Commit Graph

170 Commits (658c27a6843cbf11fd22f554a68f2874b542817b)

Author SHA1 Message Date
R.B. Boyer 8e22d80e35
connect: fix failover through a mesh gateway to a remote datacenter (#6259)
Failover is pushed entirely down to the data plane by creating envoy
clusters and putting each successive destination in a different load
assignment priority band. For example this shows that normally requests
go to 1.2.3.4:8080 but when that fails they go to 6.7.8.9:8080:

- name: foo
  load_assignment:
    cluster_name: foo
    policy:
      overprovisioning_factor: 100000
    endpoints:
    - priority: 0
      lb_endpoints:
      - endpoint:
          address:
            socket_address:
              address: 1.2.3.4
              port_value: 8080
    - priority: 1
      lb_endpoints:
      - endpoint:
          address:
            socket_address:
              address: 6.7.8.9
              port_value: 8080

Mesh gateways route requests based solely on the SNI header tacked onto
the TLS layer. Envoy currently only lets you configure the outbound SNI
header at the cluster layer.

If you try to failover through a mesh gateway you ideally would
configure the SNI value per endpoint, but that's not possible in envoy
today.

This PR introduces a simpler way around the problem for now:

1. We identify any target of failover that will use mesh gateway mode local or
   remote and then further isolate any resolver node in the compiled discovery
   chain that has a failover destination set to one of those targets.

2. For each of these resolvers we will perform a small measurement of
   comparative healths of the endpoints that come back from the health API for the
   set of primary target and serial failover targets.

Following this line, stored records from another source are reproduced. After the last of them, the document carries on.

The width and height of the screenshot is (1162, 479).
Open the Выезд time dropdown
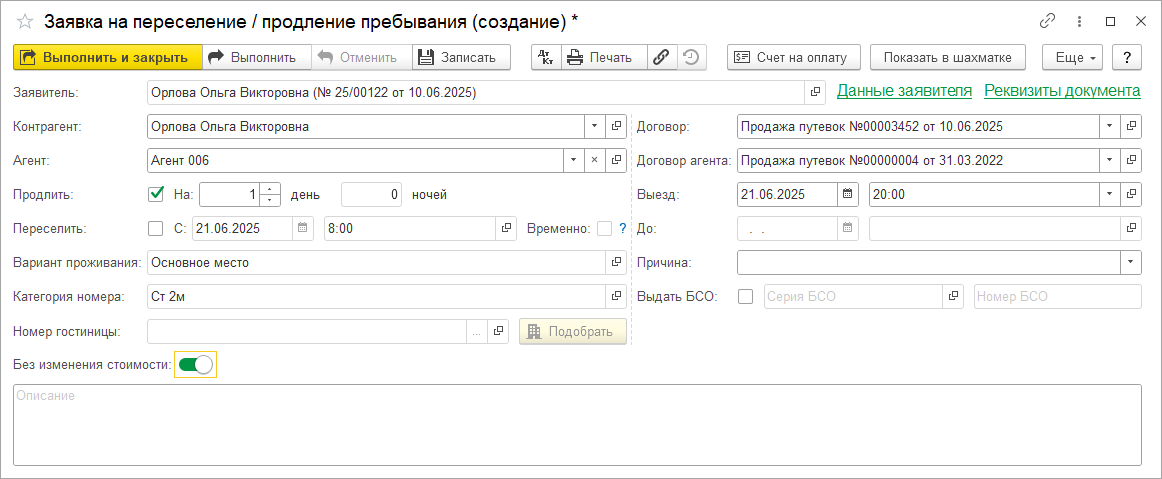coord(1109,194)
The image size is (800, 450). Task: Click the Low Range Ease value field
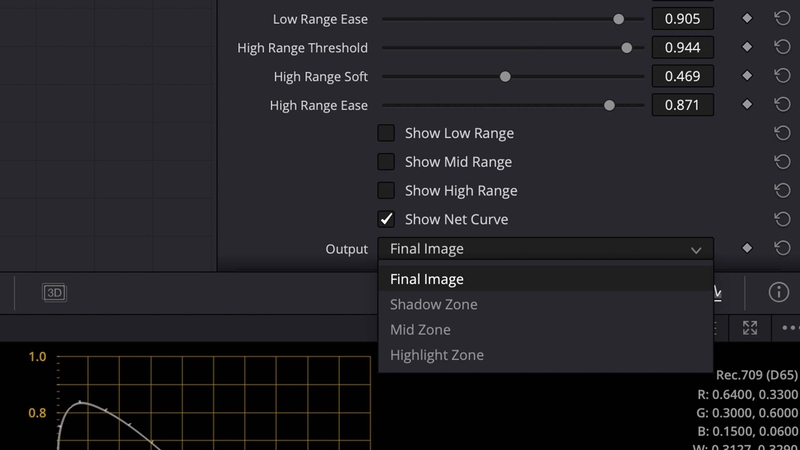coord(682,19)
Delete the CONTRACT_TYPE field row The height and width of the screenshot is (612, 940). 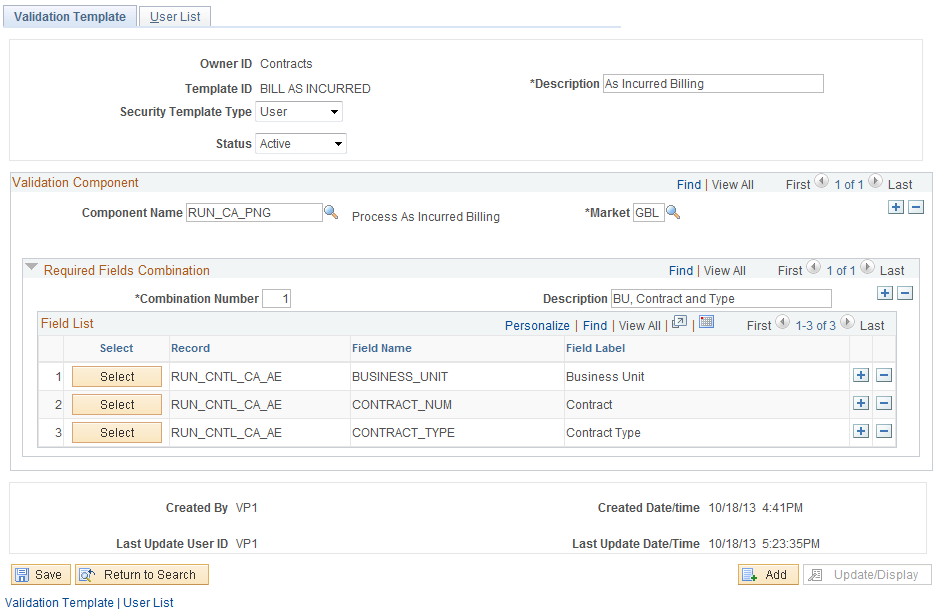[x=885, y=431]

We walk the list of targets
   in order and if any endpoint is healthy we return that target, otherwise we
   move on to the next target.

3. The CDS and EDS endpoints both perform the measurements in (2) for the
   affected resolver nodes.

4. For CDS this measurement selects which TLS SNI field to use for the cluster
   (note the cluster is always going to be named for the primary target)

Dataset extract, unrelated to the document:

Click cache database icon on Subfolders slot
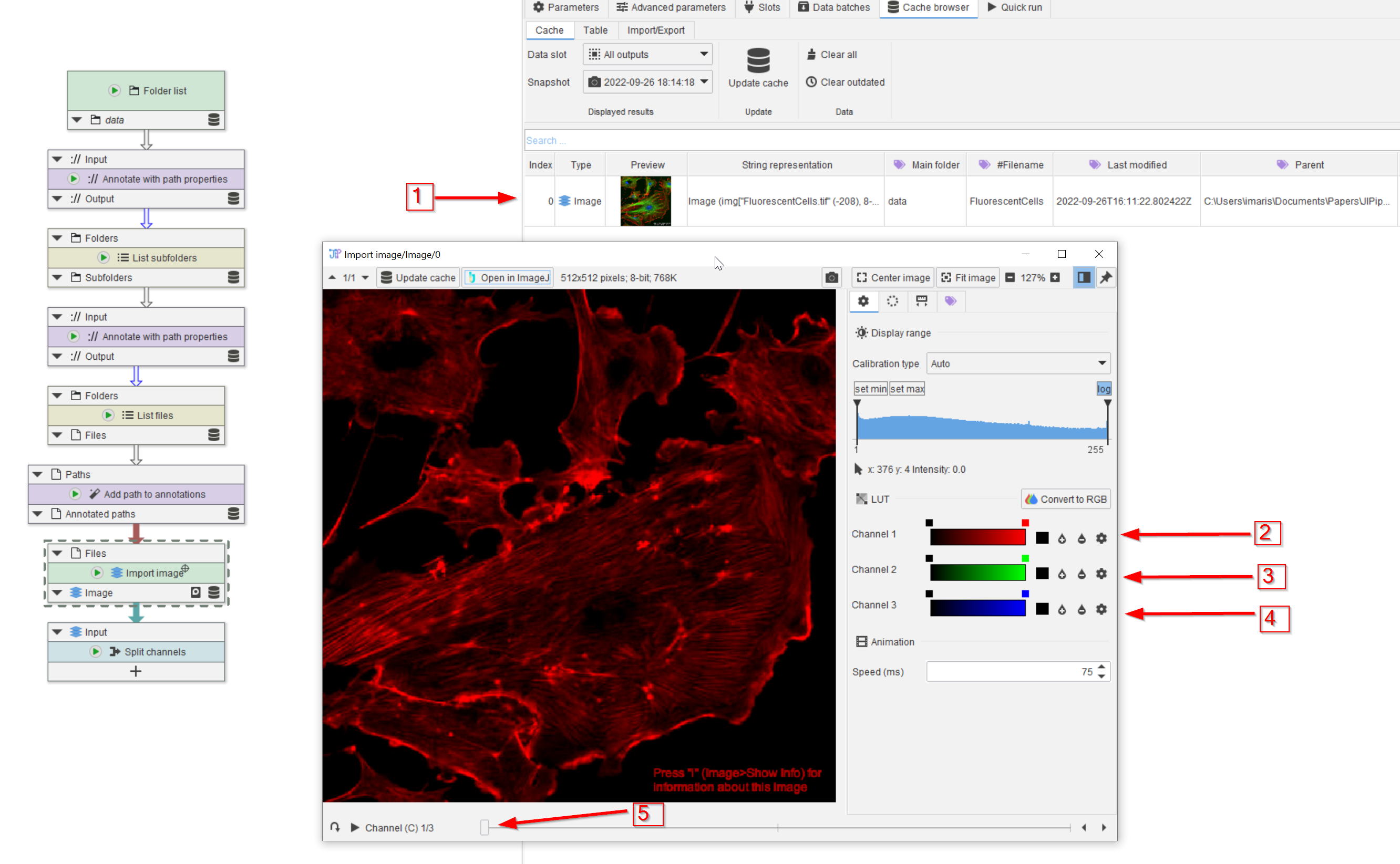1400x864 pixels. coord(233,277)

5. For EDS this measurement selects which set of endpoints will populate the
   cluster. Priority tiered failover is ignored.

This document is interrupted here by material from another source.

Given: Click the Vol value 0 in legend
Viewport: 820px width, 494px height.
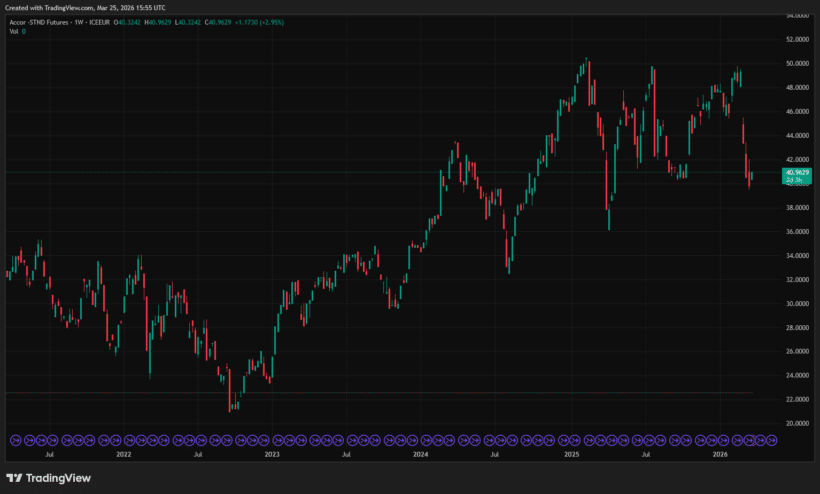Looking at the screenshot, I should click(24, 31).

One of the big downsides to this approach to failover is that the failover
detection and correction is going to be controlled by consul rather than
deferring that entirely to the data plane as with the prior version. This also
means that we are bound to only failover using official health signals and
cannot make use of data plane signals like outlier detection to affect
failover.

In this specific scenario the lack of data plane signals is ok because the
effectiveness is already muted by the fact that the ultimate destination
endpoints will have their data plane signals scrambled when they pass through
the mesh gateway wrapper anyway so we're not losing much.

Another related fix is that we now use the endpoint health from the
underlying service, not the health of the gateway (regardless of
failover mode).
2019-08-05 13:30:35 -05:00
R.B. Boyer c395affc93
connect: expose an API endpoint to compile the discovery chain (#6248)
In addition to exposing compilation over the API cleaned up the structures that would be exchanged to be cleaner and easier to support and understand.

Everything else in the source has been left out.